=== Task item ===
The answer must be an exact copy of every record.

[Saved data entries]
# # # # #

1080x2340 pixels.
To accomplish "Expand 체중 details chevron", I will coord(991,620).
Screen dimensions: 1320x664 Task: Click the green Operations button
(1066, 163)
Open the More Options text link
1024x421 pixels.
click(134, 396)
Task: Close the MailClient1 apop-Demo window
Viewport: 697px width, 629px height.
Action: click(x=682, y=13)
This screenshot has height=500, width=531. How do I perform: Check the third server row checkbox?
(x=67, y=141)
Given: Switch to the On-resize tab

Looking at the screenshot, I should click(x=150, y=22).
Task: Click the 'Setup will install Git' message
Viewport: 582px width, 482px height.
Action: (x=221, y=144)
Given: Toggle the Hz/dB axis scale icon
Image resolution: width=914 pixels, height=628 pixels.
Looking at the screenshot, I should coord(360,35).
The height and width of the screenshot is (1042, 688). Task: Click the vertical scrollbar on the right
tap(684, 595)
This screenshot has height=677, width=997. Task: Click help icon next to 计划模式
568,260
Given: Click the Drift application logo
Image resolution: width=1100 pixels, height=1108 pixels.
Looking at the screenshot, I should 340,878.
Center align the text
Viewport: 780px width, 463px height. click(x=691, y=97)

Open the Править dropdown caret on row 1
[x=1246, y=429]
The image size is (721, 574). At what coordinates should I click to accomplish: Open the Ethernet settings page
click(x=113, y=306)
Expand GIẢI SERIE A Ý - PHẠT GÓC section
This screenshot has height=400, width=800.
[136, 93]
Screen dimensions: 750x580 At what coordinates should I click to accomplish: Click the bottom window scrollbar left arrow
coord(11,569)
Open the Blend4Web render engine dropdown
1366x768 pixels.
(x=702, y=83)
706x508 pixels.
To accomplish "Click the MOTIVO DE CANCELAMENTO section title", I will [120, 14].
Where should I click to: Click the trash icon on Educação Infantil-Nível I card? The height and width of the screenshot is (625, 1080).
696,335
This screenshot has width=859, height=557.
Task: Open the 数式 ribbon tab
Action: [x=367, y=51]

# # # # #

=== Written answer ===
1080x2340 pixels.
To accomplish "Expand 체중 details chevron", I will coord(991,620).
Screen dimensions: 1320x664 Task: Click the green Operations button
(1066, 163)
Open the More Options text link
1024x421 pixels.
click(134, 396)
Task: Close the MailClient1 apop-Demo window
Viewport: 697px width, 629px height.
Action: click(x=682, y=13)
This screenshot has height=500, width=531. How do I perform: Check the third server row checkbox?
(x=67, y=141)
Given: Switch to the On-resize tab

Looking at the screenshot, I should click(x=150, y=22).
Task: Click the 'Setup will install Git' message
Viewport: 582px width, 482px height.
Action: (x=221, y=144)
Given: Toggle the Hz/dB axis scale icon
Image resolution: width=914 pixels, height=628 pixels.
Looking at the screenshot, I should coord(360,35).
The height and width of the screenshot is (1042, 688). Task: Click the vertical scrollbar on the right
tap(684, 595)
This screenshot has height=677, width=997. Task: Click help icon next to 计划模式
568,260
Given: Click the Drift application logo
Image resolution: width=1100 pixels, height=1108 pixels.
Looking at the screenshot, I should 340,878.
Center align the text
Viewport: 780px width, 463px height. click(x=691, y=97)

Open the Править dropdown caret on row 1
[x=1246, y=429]
The image size is (721, 574). At what coordinates should I click to accomplish: Open the Ethernet settings page
click(x=113, y=306)
Expand GIẢI SERIE A Ý - PHẠT GÓC section
This screenshot has height=400, width=800.
[136, 93]
Screen dimensions: 750x580 At what coordinates should I click to accomplish: Click the bottom window scrollbar left arrow
coord(11,569)
Open the Blend4Web render engine dropdown
1366x768 pixels.
(x=702, y=83)
706x508 pixels.
To accomplish "Click the MOTIVO DE CANCELAMENTO section title", I will [120, 14].
Where should I click to: Click the trash icon on Educação Infantil-Nível I card? The height and width of the screenshot is (625, 1080).
696,335
This screenshot has width=859, height=557.
Task: Open the 数式 ribbon tab
Action: [x=367, y=51]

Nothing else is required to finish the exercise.